[Prompt] Copy out again the lines of the material below, from the line with "You are a computer-use" up to and including the line with "point(670,339)". Leave the pictures out.

[Data for processing]
■ ■ ■ ■ ■ ■ ■
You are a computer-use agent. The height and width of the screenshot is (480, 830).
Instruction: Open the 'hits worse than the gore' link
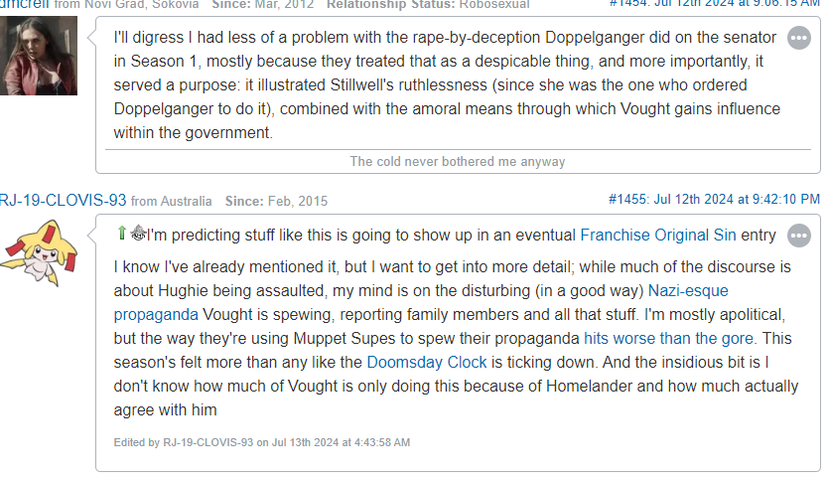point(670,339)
■ ■ ■ ■ ■ ■ ■
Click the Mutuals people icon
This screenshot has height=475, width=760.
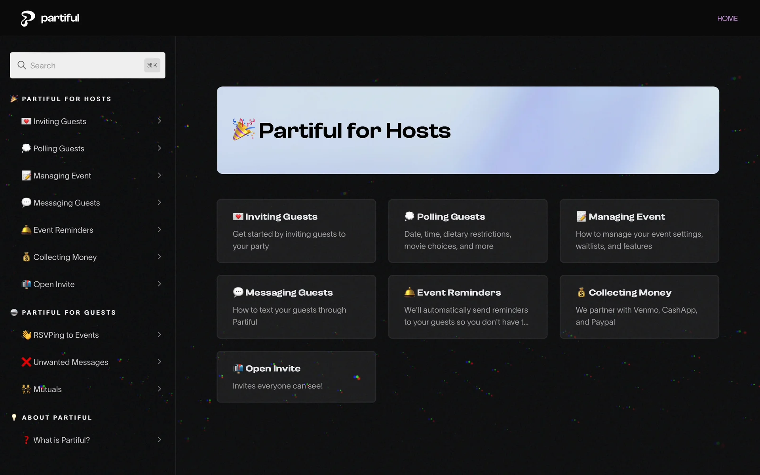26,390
■ ■ ■ ■ ■ ■ ■
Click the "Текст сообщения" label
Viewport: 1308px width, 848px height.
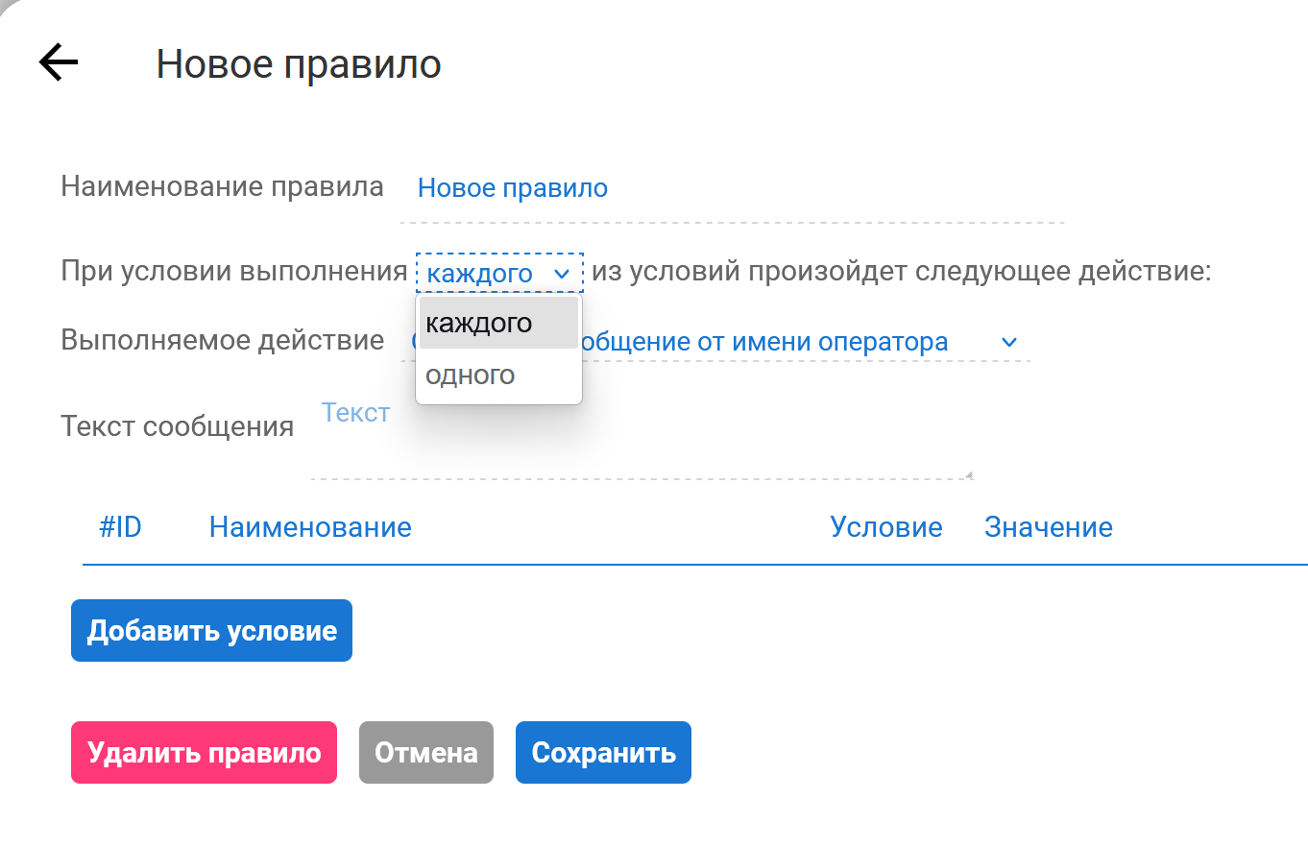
■ ■ ■ ■ ■ ■ ■
[Answer]
You are a computer-use agent. The height and width of the screenshot is (480, 830).
Instruction: Open the 'hits worse than the gore' link
point(670,339)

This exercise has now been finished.